(Action item) Format the data as a numbered list, omitting blank lines, from the start of the data through the line containing "(532, 254).".

Records provided Start Marker

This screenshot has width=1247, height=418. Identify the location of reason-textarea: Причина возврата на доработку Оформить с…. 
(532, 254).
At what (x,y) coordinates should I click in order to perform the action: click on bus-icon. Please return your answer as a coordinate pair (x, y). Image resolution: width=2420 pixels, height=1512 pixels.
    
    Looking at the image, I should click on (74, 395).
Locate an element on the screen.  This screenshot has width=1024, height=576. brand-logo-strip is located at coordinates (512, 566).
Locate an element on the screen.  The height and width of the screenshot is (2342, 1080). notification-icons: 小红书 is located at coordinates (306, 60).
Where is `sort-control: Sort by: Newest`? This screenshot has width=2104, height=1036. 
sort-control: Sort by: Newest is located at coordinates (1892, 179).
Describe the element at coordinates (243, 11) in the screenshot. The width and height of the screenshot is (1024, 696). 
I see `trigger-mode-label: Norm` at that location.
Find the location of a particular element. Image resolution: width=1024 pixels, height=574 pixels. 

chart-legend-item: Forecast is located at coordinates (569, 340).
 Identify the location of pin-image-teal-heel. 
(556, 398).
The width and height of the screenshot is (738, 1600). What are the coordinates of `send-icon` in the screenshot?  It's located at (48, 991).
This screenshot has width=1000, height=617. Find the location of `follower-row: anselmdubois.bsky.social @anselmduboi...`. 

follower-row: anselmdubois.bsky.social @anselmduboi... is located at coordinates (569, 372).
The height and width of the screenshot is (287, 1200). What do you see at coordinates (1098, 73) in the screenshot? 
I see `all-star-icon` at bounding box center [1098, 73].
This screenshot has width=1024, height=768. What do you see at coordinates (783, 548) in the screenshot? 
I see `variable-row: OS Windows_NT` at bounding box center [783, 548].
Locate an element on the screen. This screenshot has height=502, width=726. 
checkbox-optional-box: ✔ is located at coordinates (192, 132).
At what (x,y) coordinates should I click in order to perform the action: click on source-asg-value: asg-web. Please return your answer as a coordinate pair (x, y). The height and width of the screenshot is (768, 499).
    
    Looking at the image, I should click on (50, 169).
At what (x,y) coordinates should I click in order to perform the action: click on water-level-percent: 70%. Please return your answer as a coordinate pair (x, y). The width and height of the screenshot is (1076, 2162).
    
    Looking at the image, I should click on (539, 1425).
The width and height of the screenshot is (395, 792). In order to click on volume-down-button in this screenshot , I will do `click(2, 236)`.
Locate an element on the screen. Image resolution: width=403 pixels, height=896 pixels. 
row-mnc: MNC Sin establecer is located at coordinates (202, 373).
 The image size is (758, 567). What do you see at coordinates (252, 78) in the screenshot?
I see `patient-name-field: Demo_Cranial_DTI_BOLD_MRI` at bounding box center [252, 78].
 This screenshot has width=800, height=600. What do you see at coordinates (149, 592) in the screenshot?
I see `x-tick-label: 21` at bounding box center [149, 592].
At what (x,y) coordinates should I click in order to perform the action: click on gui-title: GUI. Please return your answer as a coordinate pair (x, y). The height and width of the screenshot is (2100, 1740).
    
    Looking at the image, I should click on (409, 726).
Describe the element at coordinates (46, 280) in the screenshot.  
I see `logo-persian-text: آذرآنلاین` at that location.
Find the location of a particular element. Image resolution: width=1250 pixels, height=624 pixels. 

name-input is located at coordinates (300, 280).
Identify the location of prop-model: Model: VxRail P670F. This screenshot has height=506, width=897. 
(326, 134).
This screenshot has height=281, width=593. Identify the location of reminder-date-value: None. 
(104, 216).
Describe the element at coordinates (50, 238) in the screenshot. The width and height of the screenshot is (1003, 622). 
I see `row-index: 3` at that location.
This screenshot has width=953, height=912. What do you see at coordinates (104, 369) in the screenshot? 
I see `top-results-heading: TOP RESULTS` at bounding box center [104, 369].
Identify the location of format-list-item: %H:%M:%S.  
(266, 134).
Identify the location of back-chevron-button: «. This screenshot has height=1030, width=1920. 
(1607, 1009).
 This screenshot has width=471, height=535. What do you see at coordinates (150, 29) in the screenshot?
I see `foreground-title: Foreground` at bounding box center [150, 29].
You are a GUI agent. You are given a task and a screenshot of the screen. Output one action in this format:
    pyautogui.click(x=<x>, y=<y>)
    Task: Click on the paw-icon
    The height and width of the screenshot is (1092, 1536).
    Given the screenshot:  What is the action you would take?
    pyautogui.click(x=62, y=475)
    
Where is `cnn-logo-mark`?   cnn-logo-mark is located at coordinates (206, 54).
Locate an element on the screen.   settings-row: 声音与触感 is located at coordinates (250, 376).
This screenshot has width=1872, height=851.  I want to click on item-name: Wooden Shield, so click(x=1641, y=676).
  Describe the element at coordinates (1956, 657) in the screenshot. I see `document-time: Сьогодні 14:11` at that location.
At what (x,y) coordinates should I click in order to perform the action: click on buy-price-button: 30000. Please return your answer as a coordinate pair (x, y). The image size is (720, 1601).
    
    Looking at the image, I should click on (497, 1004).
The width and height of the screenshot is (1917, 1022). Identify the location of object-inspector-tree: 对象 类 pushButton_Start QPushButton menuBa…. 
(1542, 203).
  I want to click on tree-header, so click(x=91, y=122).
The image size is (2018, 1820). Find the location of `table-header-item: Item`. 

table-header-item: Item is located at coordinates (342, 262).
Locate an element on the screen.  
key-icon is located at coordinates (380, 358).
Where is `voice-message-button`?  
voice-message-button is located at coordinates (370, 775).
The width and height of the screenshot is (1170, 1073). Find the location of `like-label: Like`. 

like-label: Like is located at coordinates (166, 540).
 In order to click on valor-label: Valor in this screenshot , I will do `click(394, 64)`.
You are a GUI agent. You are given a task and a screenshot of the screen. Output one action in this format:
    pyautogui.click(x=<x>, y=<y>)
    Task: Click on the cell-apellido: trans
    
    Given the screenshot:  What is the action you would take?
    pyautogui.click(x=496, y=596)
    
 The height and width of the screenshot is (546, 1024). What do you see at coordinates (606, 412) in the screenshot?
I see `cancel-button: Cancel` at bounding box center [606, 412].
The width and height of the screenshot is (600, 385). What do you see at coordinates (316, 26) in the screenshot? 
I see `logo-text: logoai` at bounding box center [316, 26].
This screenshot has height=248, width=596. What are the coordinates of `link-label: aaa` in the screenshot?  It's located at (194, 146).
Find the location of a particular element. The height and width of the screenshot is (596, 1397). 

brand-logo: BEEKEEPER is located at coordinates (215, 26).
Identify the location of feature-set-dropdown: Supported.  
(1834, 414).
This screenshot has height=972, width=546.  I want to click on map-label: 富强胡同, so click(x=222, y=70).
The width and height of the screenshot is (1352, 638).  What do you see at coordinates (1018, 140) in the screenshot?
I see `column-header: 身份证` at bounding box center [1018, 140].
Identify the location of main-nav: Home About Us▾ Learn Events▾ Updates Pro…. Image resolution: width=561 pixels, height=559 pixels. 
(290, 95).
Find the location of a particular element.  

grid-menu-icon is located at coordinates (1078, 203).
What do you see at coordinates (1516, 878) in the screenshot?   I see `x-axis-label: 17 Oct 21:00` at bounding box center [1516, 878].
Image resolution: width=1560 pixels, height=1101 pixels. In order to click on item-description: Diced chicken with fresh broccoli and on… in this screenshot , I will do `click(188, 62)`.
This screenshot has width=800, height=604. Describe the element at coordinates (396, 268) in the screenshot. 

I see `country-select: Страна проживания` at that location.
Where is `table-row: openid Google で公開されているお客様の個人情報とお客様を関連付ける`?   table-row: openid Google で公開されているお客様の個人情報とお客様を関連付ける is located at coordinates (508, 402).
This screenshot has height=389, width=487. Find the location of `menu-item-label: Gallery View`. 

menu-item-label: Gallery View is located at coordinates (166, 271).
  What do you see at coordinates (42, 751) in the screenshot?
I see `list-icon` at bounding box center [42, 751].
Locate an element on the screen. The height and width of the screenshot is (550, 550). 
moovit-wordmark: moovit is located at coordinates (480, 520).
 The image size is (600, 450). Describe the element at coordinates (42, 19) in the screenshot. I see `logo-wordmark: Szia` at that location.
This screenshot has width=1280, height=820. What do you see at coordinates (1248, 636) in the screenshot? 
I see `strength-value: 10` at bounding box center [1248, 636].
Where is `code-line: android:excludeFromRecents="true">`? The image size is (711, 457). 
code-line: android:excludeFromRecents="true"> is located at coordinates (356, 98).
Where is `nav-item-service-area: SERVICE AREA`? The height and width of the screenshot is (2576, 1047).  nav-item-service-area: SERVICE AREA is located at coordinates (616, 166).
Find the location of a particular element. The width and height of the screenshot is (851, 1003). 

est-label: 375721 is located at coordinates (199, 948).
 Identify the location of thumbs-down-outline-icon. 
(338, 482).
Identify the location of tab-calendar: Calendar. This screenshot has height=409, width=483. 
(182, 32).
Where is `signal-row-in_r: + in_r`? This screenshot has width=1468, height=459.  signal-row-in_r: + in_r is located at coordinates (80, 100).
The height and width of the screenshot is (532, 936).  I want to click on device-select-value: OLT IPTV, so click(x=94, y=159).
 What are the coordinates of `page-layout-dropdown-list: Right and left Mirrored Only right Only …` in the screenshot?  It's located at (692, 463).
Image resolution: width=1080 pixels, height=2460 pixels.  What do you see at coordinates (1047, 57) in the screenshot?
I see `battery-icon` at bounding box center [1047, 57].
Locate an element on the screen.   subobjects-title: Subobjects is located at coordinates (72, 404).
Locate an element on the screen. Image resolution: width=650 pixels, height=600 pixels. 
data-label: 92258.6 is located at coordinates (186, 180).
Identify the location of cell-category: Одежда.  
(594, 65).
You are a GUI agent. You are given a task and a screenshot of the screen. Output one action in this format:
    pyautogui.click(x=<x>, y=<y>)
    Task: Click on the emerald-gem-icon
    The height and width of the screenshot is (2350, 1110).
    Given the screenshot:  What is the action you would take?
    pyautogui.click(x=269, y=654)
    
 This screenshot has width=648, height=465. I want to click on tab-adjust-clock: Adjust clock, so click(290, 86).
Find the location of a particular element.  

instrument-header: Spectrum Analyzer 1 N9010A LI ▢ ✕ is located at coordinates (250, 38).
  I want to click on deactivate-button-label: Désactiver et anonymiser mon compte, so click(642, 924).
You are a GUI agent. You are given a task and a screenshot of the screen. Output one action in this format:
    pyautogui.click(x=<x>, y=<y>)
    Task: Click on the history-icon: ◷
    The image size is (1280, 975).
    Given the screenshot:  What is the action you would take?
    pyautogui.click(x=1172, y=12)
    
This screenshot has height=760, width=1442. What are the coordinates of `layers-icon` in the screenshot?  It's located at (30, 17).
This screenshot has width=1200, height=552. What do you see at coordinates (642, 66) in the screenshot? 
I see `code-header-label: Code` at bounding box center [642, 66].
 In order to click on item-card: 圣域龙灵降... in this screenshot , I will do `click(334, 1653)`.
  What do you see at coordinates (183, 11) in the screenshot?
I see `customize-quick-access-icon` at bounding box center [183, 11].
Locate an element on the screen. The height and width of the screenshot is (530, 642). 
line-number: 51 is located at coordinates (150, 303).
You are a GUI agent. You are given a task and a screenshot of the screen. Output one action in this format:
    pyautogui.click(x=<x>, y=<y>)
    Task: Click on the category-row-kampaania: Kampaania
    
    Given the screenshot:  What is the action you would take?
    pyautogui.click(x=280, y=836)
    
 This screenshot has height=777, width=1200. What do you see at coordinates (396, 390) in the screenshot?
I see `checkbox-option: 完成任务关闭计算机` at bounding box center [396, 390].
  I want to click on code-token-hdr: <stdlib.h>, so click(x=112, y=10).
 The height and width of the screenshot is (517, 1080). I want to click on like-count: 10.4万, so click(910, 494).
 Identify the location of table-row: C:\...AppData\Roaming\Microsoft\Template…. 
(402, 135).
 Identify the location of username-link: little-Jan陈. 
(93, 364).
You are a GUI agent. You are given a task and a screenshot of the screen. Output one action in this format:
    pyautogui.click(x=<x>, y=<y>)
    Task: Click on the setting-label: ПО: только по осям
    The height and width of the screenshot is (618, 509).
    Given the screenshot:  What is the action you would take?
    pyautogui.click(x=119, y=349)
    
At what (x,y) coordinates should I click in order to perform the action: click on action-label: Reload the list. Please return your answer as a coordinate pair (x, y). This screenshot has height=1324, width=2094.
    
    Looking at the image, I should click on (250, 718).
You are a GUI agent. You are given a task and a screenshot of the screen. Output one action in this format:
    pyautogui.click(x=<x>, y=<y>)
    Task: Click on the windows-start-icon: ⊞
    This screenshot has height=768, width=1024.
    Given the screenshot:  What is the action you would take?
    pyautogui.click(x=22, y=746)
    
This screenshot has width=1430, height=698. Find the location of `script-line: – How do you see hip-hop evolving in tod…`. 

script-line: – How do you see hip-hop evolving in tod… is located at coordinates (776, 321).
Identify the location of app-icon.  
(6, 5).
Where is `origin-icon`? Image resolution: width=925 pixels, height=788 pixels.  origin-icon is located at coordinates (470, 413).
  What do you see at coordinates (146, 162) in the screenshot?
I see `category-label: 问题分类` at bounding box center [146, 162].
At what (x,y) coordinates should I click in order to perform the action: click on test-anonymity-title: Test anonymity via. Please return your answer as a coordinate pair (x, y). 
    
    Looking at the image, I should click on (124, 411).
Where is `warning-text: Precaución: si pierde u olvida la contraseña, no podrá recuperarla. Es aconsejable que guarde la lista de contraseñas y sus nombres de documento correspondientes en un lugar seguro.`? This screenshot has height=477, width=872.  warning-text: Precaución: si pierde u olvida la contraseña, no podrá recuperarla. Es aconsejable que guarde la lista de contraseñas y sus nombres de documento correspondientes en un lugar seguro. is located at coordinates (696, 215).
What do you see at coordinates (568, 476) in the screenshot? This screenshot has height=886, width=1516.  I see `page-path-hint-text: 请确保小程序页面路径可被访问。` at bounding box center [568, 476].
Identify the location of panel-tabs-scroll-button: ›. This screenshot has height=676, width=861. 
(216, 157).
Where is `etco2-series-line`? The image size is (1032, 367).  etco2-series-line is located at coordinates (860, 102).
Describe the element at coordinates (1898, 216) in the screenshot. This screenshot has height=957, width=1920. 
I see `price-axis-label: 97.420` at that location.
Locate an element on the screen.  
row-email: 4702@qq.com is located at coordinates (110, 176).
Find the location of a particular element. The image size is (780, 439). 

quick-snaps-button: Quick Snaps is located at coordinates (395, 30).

Records provided End Marker

(Your response)
1. This screenshot has width=1247, height=418. Identify the location of reason-textarea: Причина возврата на доработку Оформить с…. 
2. (532, 254).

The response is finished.